__SOURCE DOCUMENT__.
^^^^^^^^^^^^^^^^

These past few days I’ve had on my mind, close to my heart, and in my prayers my former parishioners at the Lutheran parish I served for 11 years in Detroit; the many fine clergy and laity from Protestant and Catholic parishes that I worked with when I was involved in community organizing and building houses; the students I taught and families I worked with in inner-city Milwaukee; some of the students at the Catholic high school where I taught for 9 years; the Orthodox laity in Detroit that I knew who were involved with the Brotherhood of St Moses the Black; and my nephew and his mother.
All of these persons have at least two things in common: they are African American, and they are friends and family.
These days have brought a spotlight to the fear they walk with daily; a fear that many described to me through the years. It’s not the fear of being different, but the fear of being treated differently. Not the fear of what they do, but the fear that when they do they will automatically, or unthinkingly, be judged as a menace or a problem or a threat. Not the fear to speak out, but the frustration of not being heard. It’s the fear deep in their bones that they are less than human, that they must be ‘kept in their place,’ and that their contributions to society have no value. And, regardless of the make-up of their community, they walk and drive the streets with a visceral fear of police and of being mistreated by certain unrestrained police officers.
These are not fears I’ve heard about from the media or from a distance. These are fears and anxieties that I’ve heard when I have sat in living rooms, at parish gatherings, in classroom discussions, and through tears in one-on-one conversations. The afraid don’t rush into these conversations, and they don’t speak quickly and openly. But they will speak once you’ve earned their trust by taking seriously their fears, recognizing their particularity, treating them with dignity, and listening to them as brothers and sisters, as wise men and women—as humans.
Part of the frustration and anger we’ve seen expressed in these past few days is that of my friends and family; and those whom we too often put unconsciously or deliberately in their ‘box.’ Regardless of what we may individually think, their fears need to be heard, acknowledged, and not swept aside. And persons of color that we know, that we speak with, need to hear clearly and directly from us that we do not condone violence or threats of violence against them.

^^^^^^^^^^^^^^^^

__ENTRIES PROVIDED__.

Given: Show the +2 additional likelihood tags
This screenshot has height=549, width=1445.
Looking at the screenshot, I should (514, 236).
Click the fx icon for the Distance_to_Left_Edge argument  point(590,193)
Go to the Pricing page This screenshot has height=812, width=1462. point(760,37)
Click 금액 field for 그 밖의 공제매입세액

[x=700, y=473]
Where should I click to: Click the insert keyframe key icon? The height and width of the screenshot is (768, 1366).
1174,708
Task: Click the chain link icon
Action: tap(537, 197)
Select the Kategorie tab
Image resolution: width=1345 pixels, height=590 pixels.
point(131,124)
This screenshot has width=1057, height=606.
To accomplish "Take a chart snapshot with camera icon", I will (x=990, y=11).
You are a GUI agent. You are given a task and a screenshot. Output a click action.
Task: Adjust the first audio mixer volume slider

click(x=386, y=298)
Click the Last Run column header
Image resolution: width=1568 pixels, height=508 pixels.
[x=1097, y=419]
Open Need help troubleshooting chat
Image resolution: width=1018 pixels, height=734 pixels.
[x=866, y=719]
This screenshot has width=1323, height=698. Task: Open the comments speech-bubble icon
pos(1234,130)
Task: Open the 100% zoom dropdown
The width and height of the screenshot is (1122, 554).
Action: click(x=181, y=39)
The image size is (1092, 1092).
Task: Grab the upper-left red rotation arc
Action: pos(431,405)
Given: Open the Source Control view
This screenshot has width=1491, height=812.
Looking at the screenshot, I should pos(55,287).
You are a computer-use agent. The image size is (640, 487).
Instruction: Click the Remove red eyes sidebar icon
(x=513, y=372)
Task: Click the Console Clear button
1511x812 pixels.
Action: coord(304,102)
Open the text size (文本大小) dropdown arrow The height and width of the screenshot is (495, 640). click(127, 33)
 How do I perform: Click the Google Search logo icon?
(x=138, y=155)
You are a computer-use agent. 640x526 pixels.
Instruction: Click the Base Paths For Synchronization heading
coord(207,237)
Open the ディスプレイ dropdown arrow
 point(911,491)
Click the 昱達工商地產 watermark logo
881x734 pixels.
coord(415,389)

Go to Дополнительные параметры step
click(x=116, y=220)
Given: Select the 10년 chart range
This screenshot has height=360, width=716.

^^^^^^^^^^^^^^^^

__INSTRUCTIONS__.
a: Answer these from the reflection:
(i) For how many years did the writer serve the Lutheran parish in Detroit?
(ii) At what kind of school did the writer teach for 9 years?
(iii) What two things do all the persons named at the start have in common?
b: List every setting in which, according to the reflection, the writer heard these fears and anxieties.
The items above come from a separate source.

__WRITTEN ANSWERS__.
a:
(i) 11 years
(ii) A Catholic high school
(iii) They are African American, and they are friends and family.

b:
- Living rooms
- Parish gatherings
- Classroom discussions
- One-on-one conversations